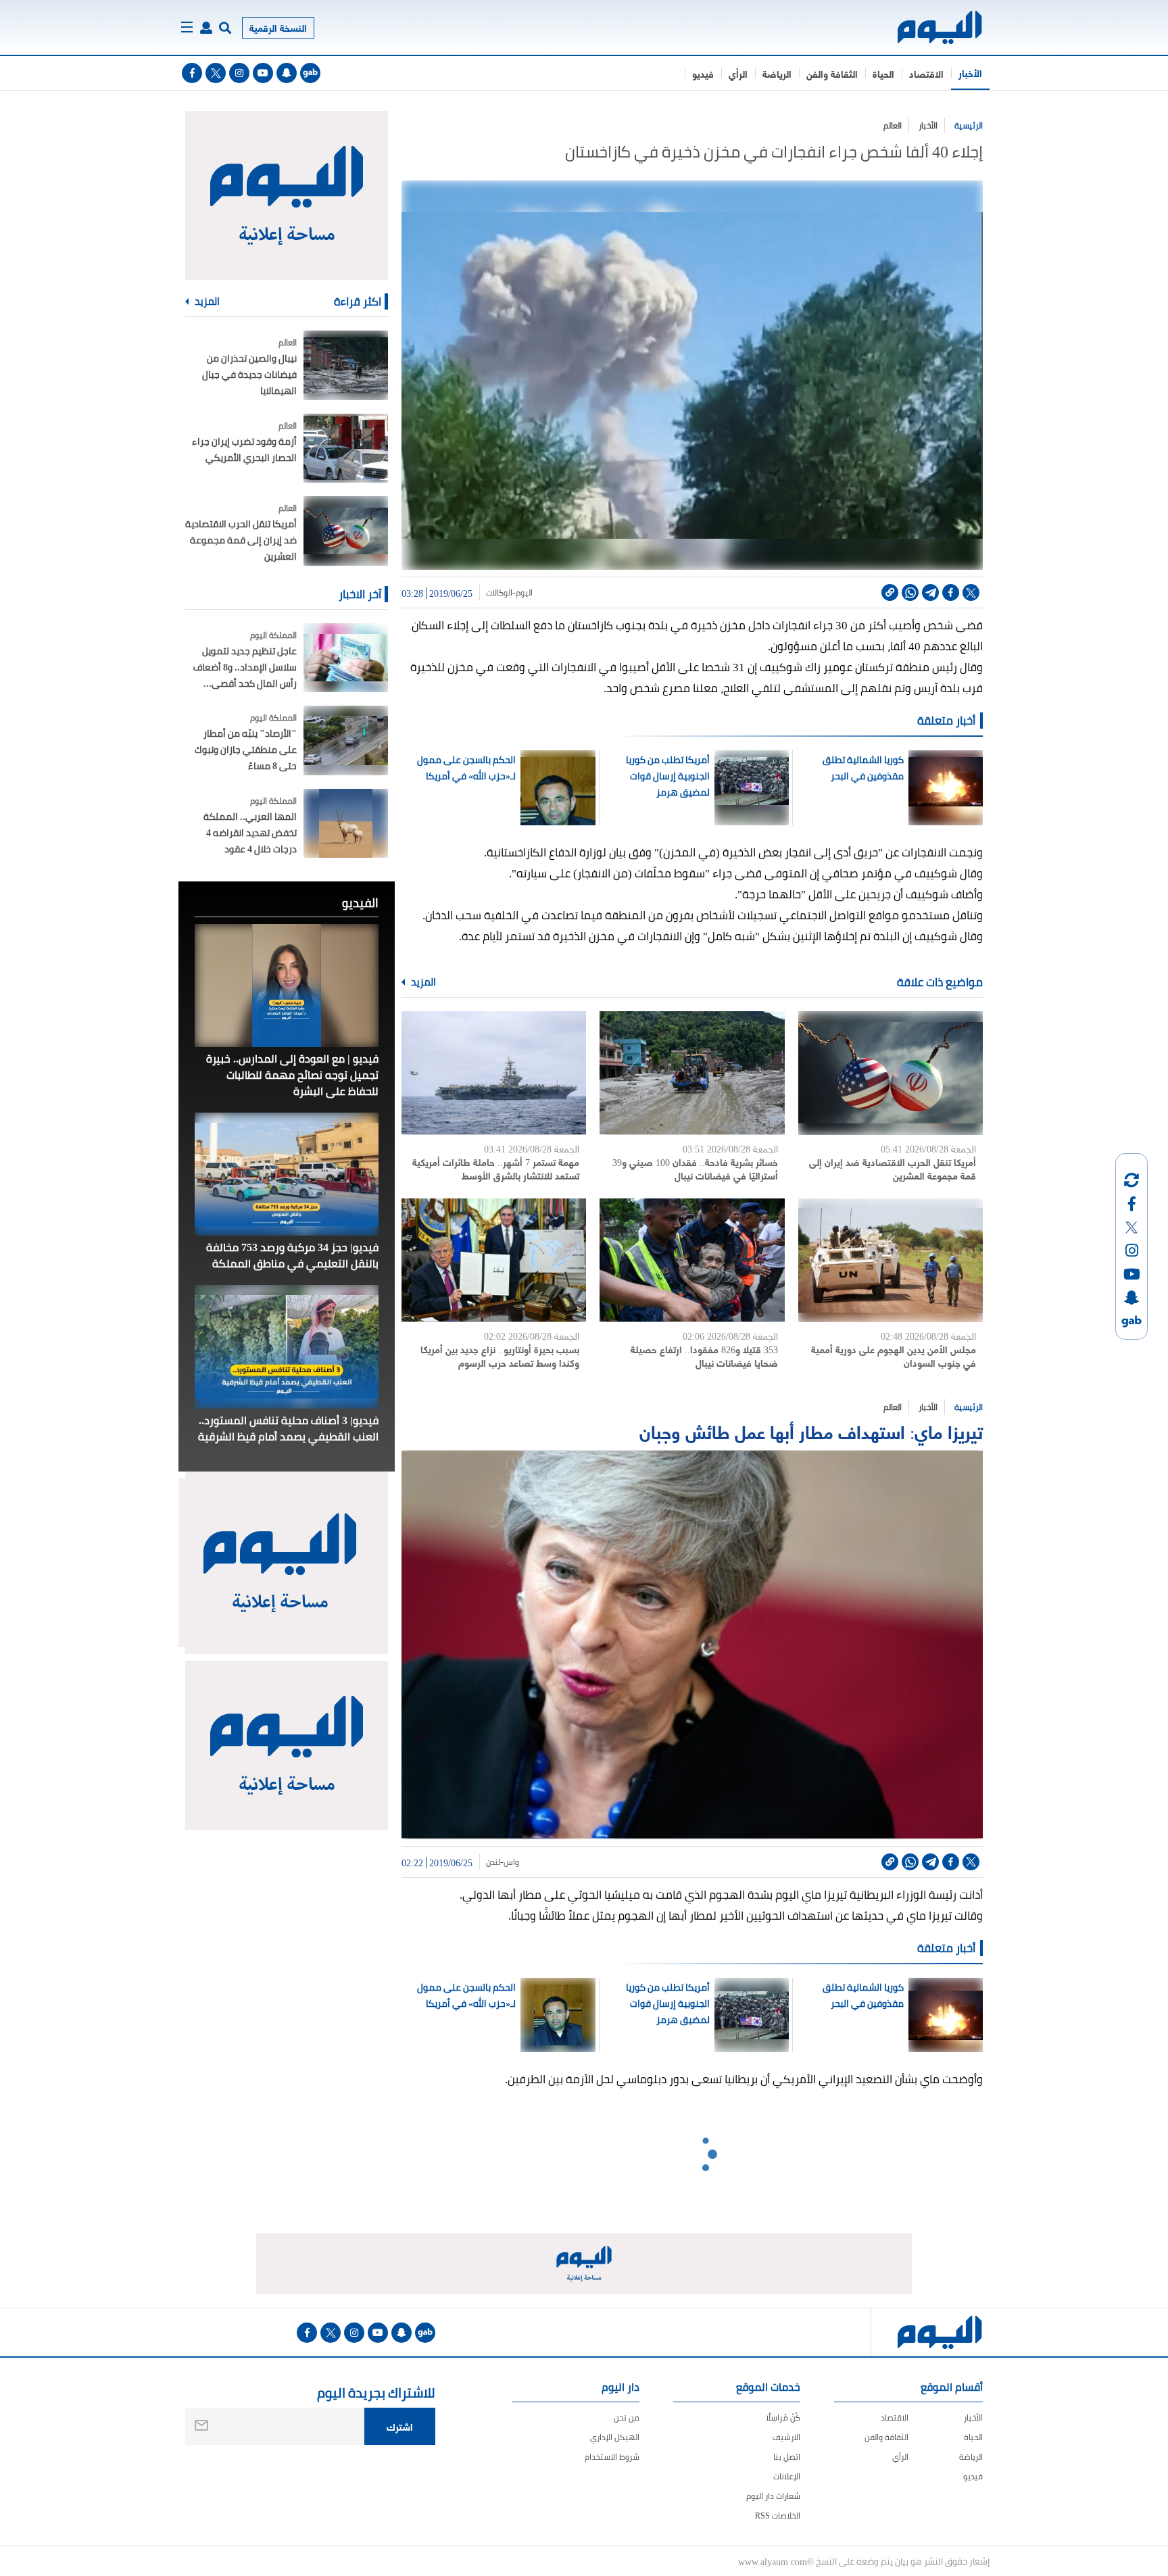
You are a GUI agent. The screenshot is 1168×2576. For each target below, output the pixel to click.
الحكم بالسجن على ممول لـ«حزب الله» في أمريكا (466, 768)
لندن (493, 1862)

==

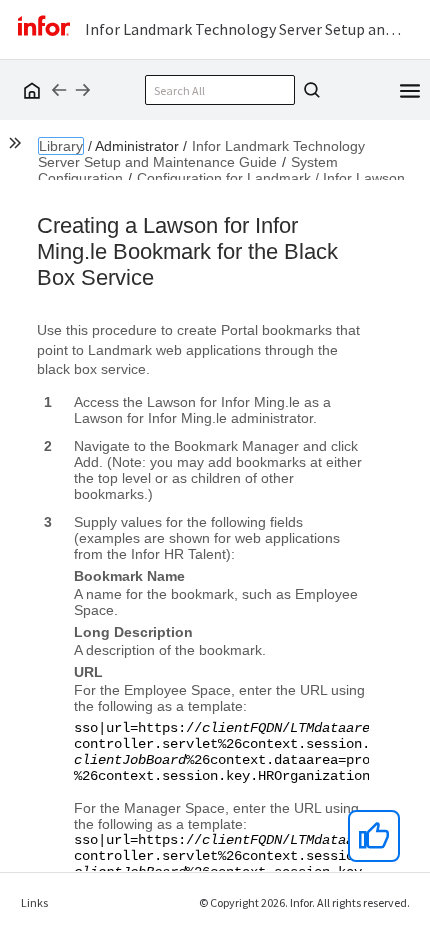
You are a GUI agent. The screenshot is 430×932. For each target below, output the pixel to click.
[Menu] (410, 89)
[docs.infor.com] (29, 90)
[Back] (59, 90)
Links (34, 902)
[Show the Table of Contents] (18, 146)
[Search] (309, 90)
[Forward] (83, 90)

Instructions to follow =>
All lines in the data above from the one with "[Back] (59, 90)" through the one with "[Forward] (83, 90)" must be repeated exactly, and no others.

Answer to the exercise =>
[Back] (59, 90)
Links (34, 902)
[Show the Table of Contents] (18, 146)
[Search] (309, 90)
[Forward] (83, 90)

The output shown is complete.